# Disappointed in milwaukee aluminum squares



## SMP (Aug 29, 2018)

I saw these at the big box store recently and was excited. Looked like Woodpecker squares for a tenth of the price. Bought the large and small and took it home and did the flip test on card stock. Not even close. Checked it with my 3 combination squares not even close. Returned and swapped, same issue. Took my starrett square to the store and compared to a Empire combi square and that was fine. Used that to compare every single aluminum square and they were all way off. I also checked the Empire aluminum squares and they were all off as well. Yet all of the plastic/resin ones were square. Makes me wonder about all the good reviews. Maybe from the builders of my house which would explain why its so hard to install baseboards or crown molding in my house.

https://www.homedepot.com/p/Milwaukee-7-in-Rafter-Square-MLSQ070/309863275

https://www.homedepot.com/p/Milwaukee-4-1-2-in-Trim-Square-MLSQ040/310363529


----------



## therealSteveN (Oct 29, 2016)

Somewhere I read if it's a low priced item, and it measures, buy the plastic before metal for accuracy.

That said I was at my local WoodCraft and they were having a special on Starrett rafter squares. They were the perfect size 24×16.5, and 8 bux. They have some plastic speed squares that I know to be true, and on the 3rd Starrett I checked it was dead nutz 90. Took that cheap metal square home. The first 2 I checked were wayyyy off, just like your Milwaukee. The moral of this is that Starrett is the name I think of for measuring. Milwaukee I don't think of measuring, more of drills, saws, stuff like that.

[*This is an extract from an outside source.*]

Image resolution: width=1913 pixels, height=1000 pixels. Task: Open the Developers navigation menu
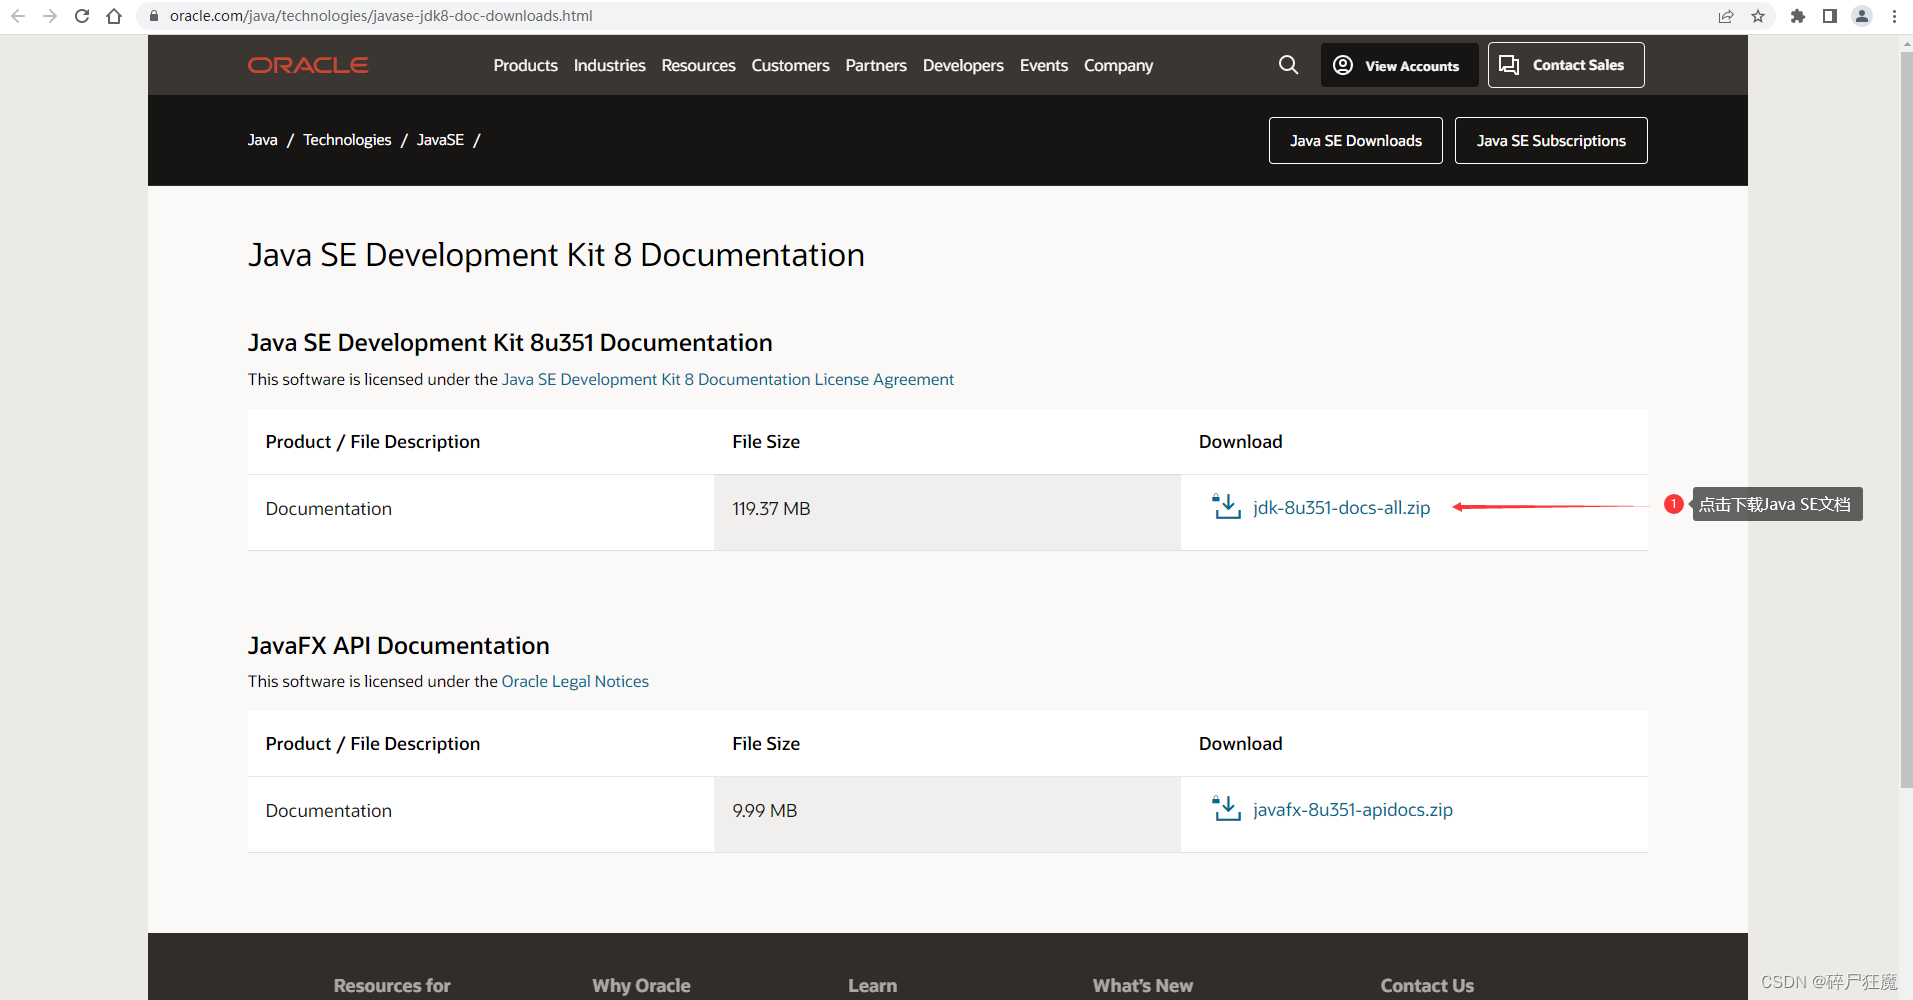[x=962, y=65]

I have had 2 of those plastic speed squares for a long time, no breakage, bending, and still square, just stick with what works.


----------



## AMZ (Jan 27, 2020)

I bought a Starret framing square about a dozen years ago, from Amazon, despite the many negative reviews. I decided to take a chance, reasoning that if the square was out, I remembered being taught how to true it. Fortunately, it was acceptable as is.

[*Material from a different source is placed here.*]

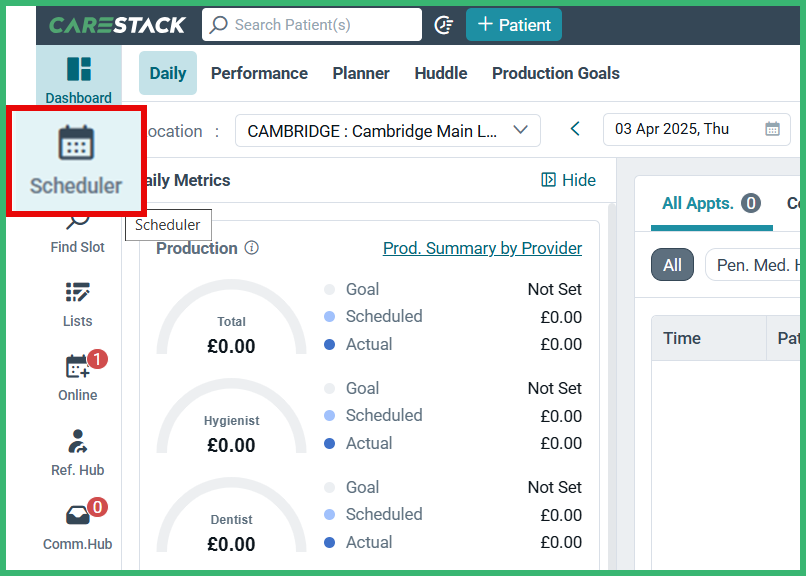806x576 pixels.
Task: Open the CAMBRIDGE location dropdown
Action: coord(388,129)
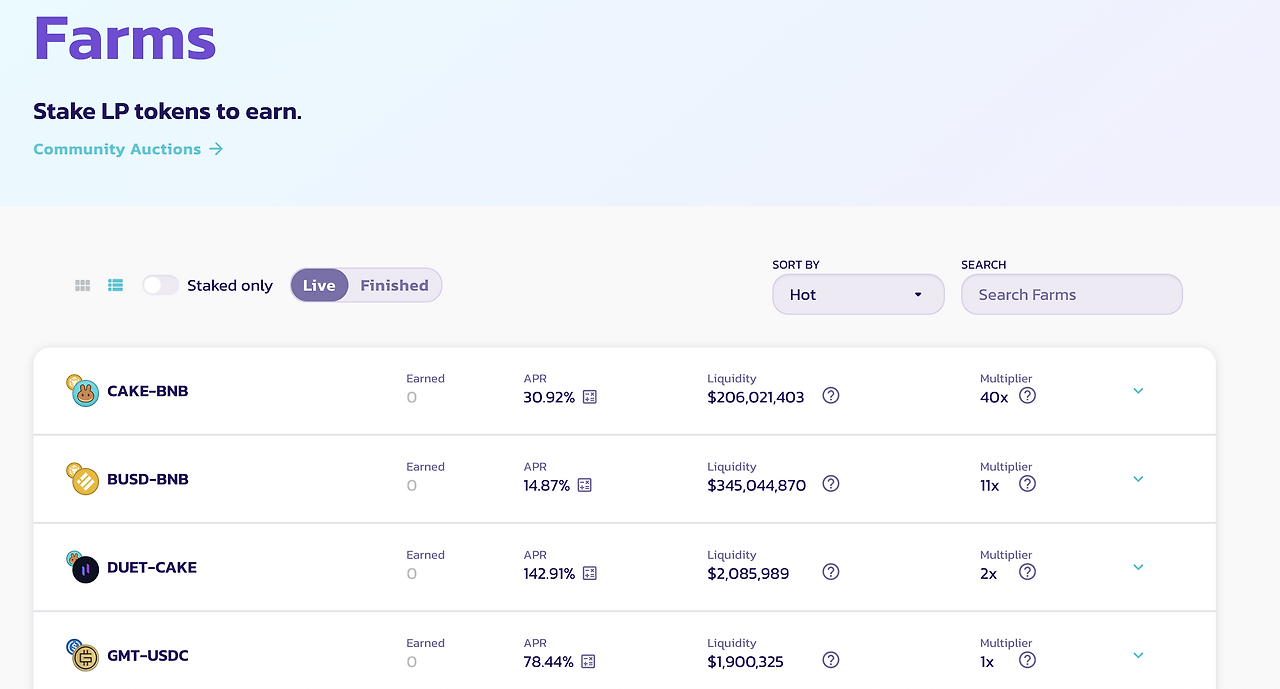Click liquidity help icon for BUSD-BNB

(x=831, y=484)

For the life of me, I don't understand why Starrett would venture into this level of tools, without the level of quality usually associated with their name.


----------



## tvrgeek (Nov 19, 2013)

My speed squares are Swanson and they are all more than good enough for construction. They are not intended as a substitute for a try square, though if you put two back to back, they still should be within a papers width of true. I do have a HF plastic one and had to take a tiny swipe on sandpaper to make it dead on.

Milwaukee is rebranding everything under the sun to capitalize on their name. Some good, some crap.

Seems Starrett is not what it used to be in all cases. I have two of their tools and am quite disappointed. Tap handle and marking gauge. Both US made. Starrett framing squares? Zoro catalog lists country of origin as China.

Not a single combo square at my Home Depot was square. Empire or Stanley. Bought an iGang from Amazon. Steel head and no light gap next to my steel machinist square.


----------



## Redoak49 (Dec 15, 2012)

I recently bought the iGaging set of double square from Amazon. Both the 4" and 6" we're right on and price reasonable .


----------



## OldBull (Apr 30, 2020)

I think milwaukee purchased empire not long ago.


----------



## SMP (Aug 29, 2018)

> Somewhere I read if it s a low priced item, and it measures, buy the plastic before metal for accuracy.
> 
> Milwaukee I don t think of measuring, more of drills, saws, stuff like that.
> 
> ...


I guess my thinking is that in this point in time, any DIYer with some extra money can make or buy their own CNC machine. I would expect a company like Milwaukee to own or at least have access to a milling machine that costs more than my house. Precision machining isn't rocket science. So I guess I am wondering why they can't do it. And the Empire ones had the same defect, so maybe made by same company?

And as you mentioned my plastic fiberglass looking square I bought 30 years ago is perfectly square, but looks like I found it under the ocean. I like having decent looking hand tools, ones that I want to hold and use. Which for looks these are a 10/10 whereas the plastic ones look like garbage. Just a pride thing I suppose, but its what I enjoy. Just disappointed is all.


----------



## pintodeluxe (Sep 12, 2010)

This is one market segment that is pitiful at the low to middle end products. Only the expensive squares seem to be accurate, which is mind boggling with such a simple tool. 
Especially with fixed squares. They only do one thing! No moving parts! How hard is that to get right?


----------



## SMP (Aug 29, 2018)

> This is one market segment that is pitiful at the low to middle end products. Only the expensive squares seem to be accurate, which is mind boggling with such a simple tool.
> Especially with fixed squares. They only do one thing! No moving parts! How hard is that to get right?
> 
> - pintodeluxe


Exactly! Woodworkers for hundreds of years could make dead square wooden squares, with primitive wooden hand planes. But the most technologically advanced CNC machine controlled by computers that can count to infinity cant grind 2 sides of a chunk of aluminum to be perpendicular? Mind boggling.


----------